Xuyang Ge leads the development and maintenance of the library for sparse dictionary learning and circuit tracing, with assistance from all other contributors.
Paper writing was done by the main contributors of each section.
Xuyang Ge and Zhengfu He designed and developed the interactive plots in paper writing.
Xipeng Qiu supervised the project and provided high-level feedback on paper writing.
Citation Information
@article{shu2026fullreplacement,
author={Shu, Wentao and Ge, Xuyang and Zhou, Guancheng and Wang, Junxuan and Lin, Rui and Song, Zhaoxuan and Wu, Jiaxing and He, Zhengfu and Qiu, Xipeng},
title={},
journal={arXiv preprint arXiv:2602.05666},
year={2026}
}
Dataset
The replacement layers were trained on a 9:1 mixture of pretraining and chat data. The chat portion consists of Hermes 3 SFT data[84]. The pretraining portion comprises 60% English from FineWeb-Edu[85], 30% Chinese from CCI3-HQ[86], and 10% code from StarCoder 2[87]. All text samples are truncated to 2048 tokens.
Learning Rate
Based on preliminary findings that the optimal learning rate generalizes across layers, we determined the base rate via a sweep on an intermediate layer (Layer 13) over 8B tokens. This rate was further verified to remain robust across varying K settings. We employ a linear schedule with 5,000 warmup steps, followed by a learning rate cooldown during the final 1.6 billion tokens to accelerate convergence.
Initialization
To accelerate convergence and ensure effective exploration of the feature space, we employ a series of initialization strategies designed to provide a robust starting point for optimization.
Pre-trained Weight Inheritance and Alignment
Transcoders: We utilize the original MLP weights to initialize the decoder. The core objective is to align each latent feature direction with the MLP's output response in that direction. Specifically, we perturb the input \mathbf{x} along directions defined by the encoder weights \mathbf{W}_\text{enc} and pass these signals through the original MLP. The decoder weights \mathbf{W}_\text{dec} are then initialized as the mean-centered, normalized result of the MLP output. This process ensures that the initial decoder feature directions align with the principal components of the MLP output space, providing a better fit for the residual or original activation distribution.

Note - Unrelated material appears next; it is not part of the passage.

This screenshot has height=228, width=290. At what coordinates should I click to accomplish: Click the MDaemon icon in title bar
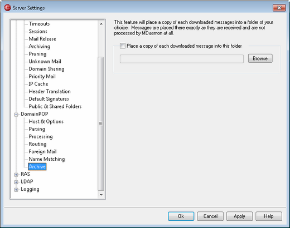tap(8, 8)
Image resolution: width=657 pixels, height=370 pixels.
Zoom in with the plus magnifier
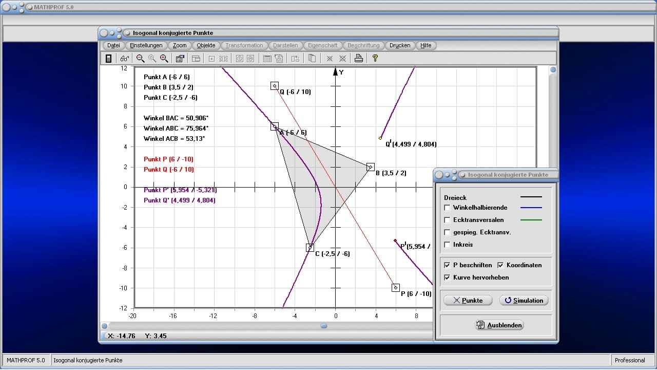pos(164,59)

Lorsa: To preserve the semantic processing capabilities of the base model, we inherit the Query and Key projection weights from the original MHSA module. Specifically, we repeat the original weight matrices \hat{\mathbf{W}}_Q, \hat{\mathbf{W}}_K along the feature dimension to construct the initial expanded weights \mathbf{W}_Q, \mathbf{W}_K. This initialization ensures that, at the start of training, the expanded attention heads generate attention patterns similar to the original model before sparsity differentiation is introduced.
Bias Initialization
Proper bias initialization is critical for mitigating dead features and minimizing initial reconstruction error. We estimate the encoder and decoder biases using different statistics:
Encoder Bias: To mitigate the risk of feature collapse at the onset of training, we initialize \mathbf{b}_\text{enc} by centering the pre-activation distribution around zero. Specifically, we perform a forward pass on a calibration batch through the encoder's linear transformation, obtaining the pre-activation values prior to the application of the sparsity-inducing activation function. The encoder bias is then adjusted by subtracting the empirical mean of these pre-activations. This centering operation ensures that, at initialization, roughly half of the latent dimensions receive positive pre-activation signals, placing them in a critical regime where they are neither perpetually inactive nor trivially saturated, preventing premature feature death and promotes more uniform feature utilization during the early stages of optimization.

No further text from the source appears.